Tendo todas as combinações, realizamos o produto das expressões obtidas, isto é, realizamos a operação “E” entre cada uma das expressões, obtendo a função desejada.
Deduzindo a expressão do exemplo da seção anterior com o método do “Produto dos Termos Máximos”, teríamos o seguinte processo:
Seja a tabela verdade da função desejada dada por:
x | y | z | F(x, y, z) |
---|---|---|---|
0 | 0 | 0 | 0 |
0 | 0 | 1 | 1 |
0 | 1 | 0 | 0 |
1 | 0 | 0 | 1 |
0 | 1 | 1 | 1 |
1 | 0 | 1 | 0 |
1 | 1 | 0 | 1 |
1 | 1 | 1 | 0 |
Podemos ver que as primeira, terceira, sexta e oitava linhas têm a funão com valor final 1. Assim, precisamos montar os Termos Máximos para essas linhas:
- Para a primeira linha, temos x = 0, y = 0 e z = 0, logo, seu termo mínimo correspondente será: x' + y' + z';
- Para a terceira linha, temos x = 0, y = 1 e z = 0, logo, seu termo mínimo correspondente será: x' + y + z';
- Para a sexta linha, temos x = 1, y = 0 e z = 1, logo, seu termo mínimo correspondente será: x + y' + z;
- Para a sétima linha, temos x = 1, y = 1 e z = 1, logo, seu termo mínimo correspondente será: x + y + z.
Desta forma, a expressão desejada será formada ao realizarmos a operação “E” entre cada um dos Termos Máximos:
F(x, y, z) = (x' + y' + z')(x' + y + z')(x + y' + z)(x + y + z)
Que será a expressão desejada.
Conclusão
Chegamos ao fim deste - não tão - breve curso de Álgebra Booleana, com ênfase em Álgebra Booleana de dois valores.
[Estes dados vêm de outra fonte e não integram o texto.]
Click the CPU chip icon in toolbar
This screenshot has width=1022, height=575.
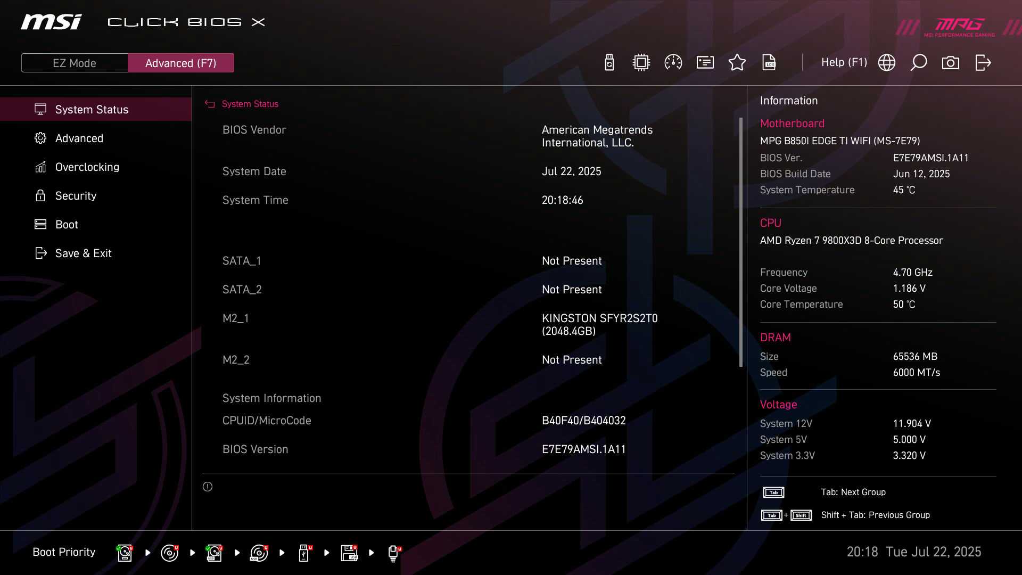[x=641, y=63]
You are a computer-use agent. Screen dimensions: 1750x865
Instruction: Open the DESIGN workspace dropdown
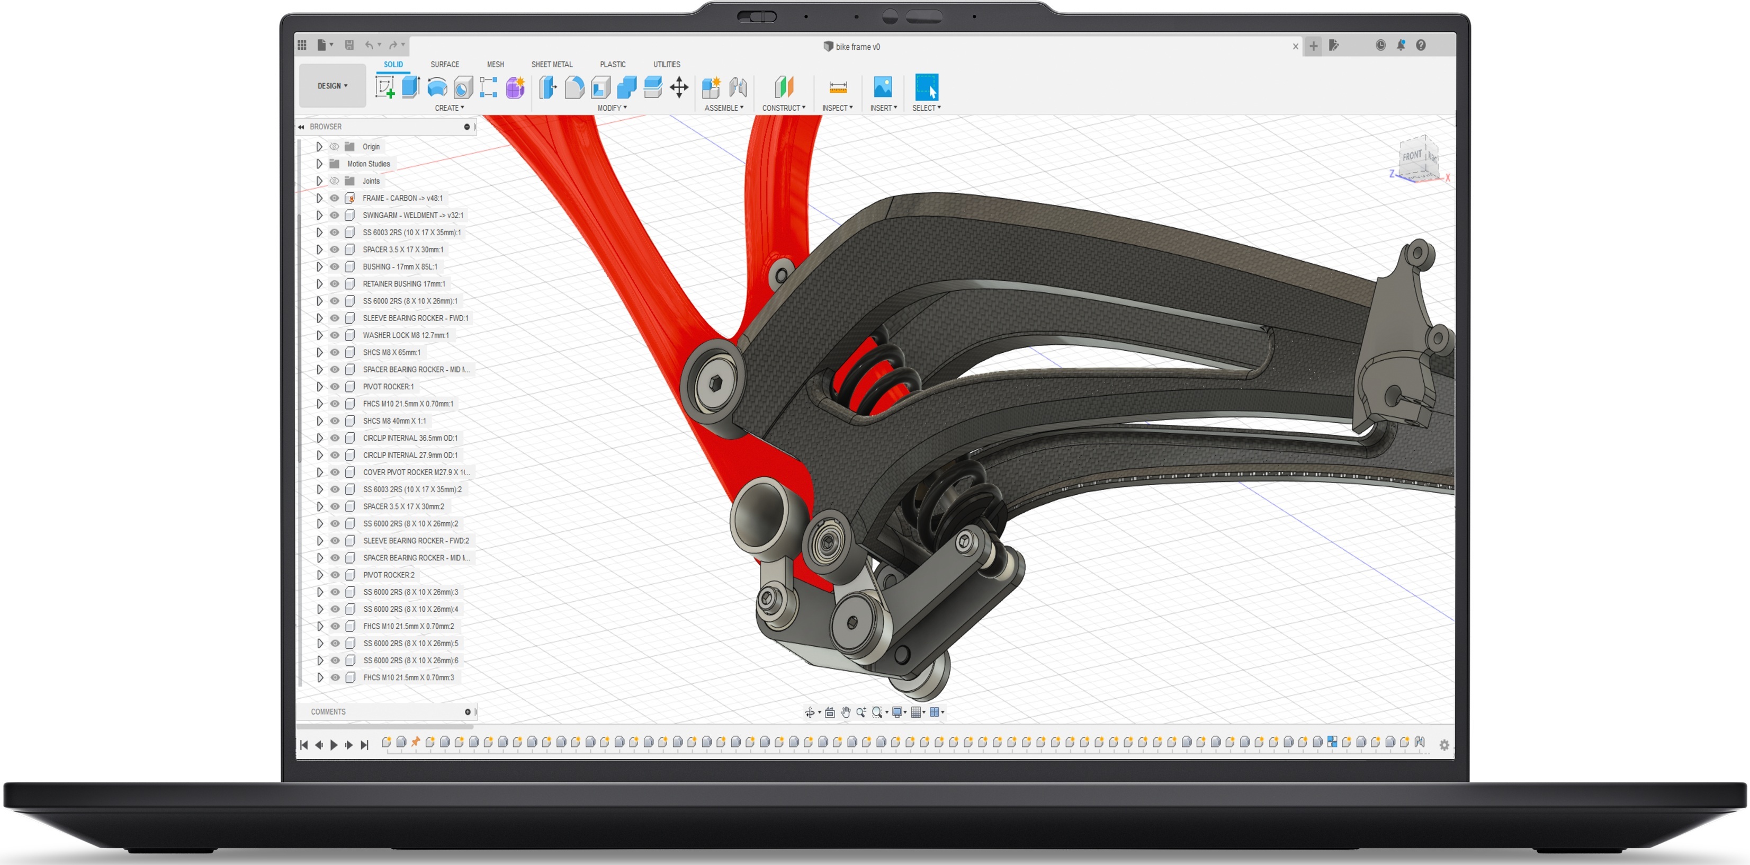point(332,86)
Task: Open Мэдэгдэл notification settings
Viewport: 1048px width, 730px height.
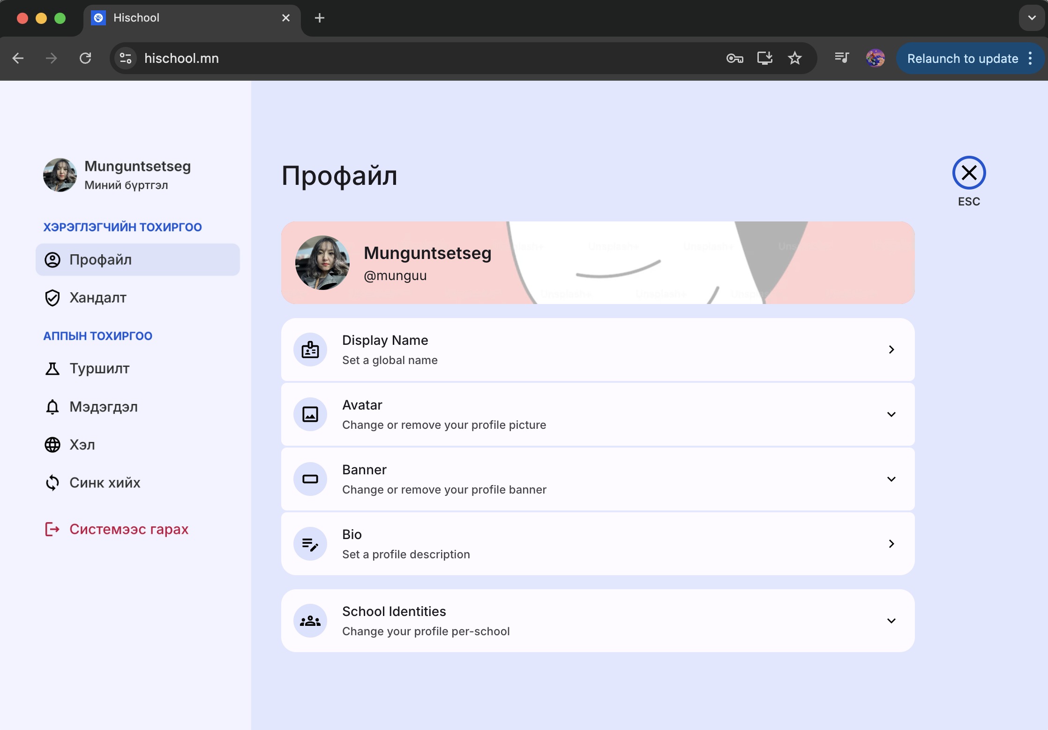Action: 104,407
Espero que tenha gostado e quem sabe aprendido algo novo sobre esta parte tão importante para a análise de expressões lógicas e, posteriormente, para a análise de circuitos lógicos. Para descobrir mais detalhes sobre esse ramo da Álgebra, recomendo dar uma olhada nos livros presentes nas Referências, ambos em inglês. O primeiro livro é mais matemático e abstrato, proporcionando uma visão mais técnica, enquanto o segundo é mais voltado para cursos de engenharia, tendo explicações mais simples e mais concretas, além de menos provas e/ou provas simplificadas de alguns teoremas.
Referências
-
Livro “Abstract Algebra: Theory and Applications”, de Thomas W. Judson, disponível gratuitamente em: http://abstract.ups.edu/
-
Livro “Digital Logic and Computer Design”, de M. Morris Mano.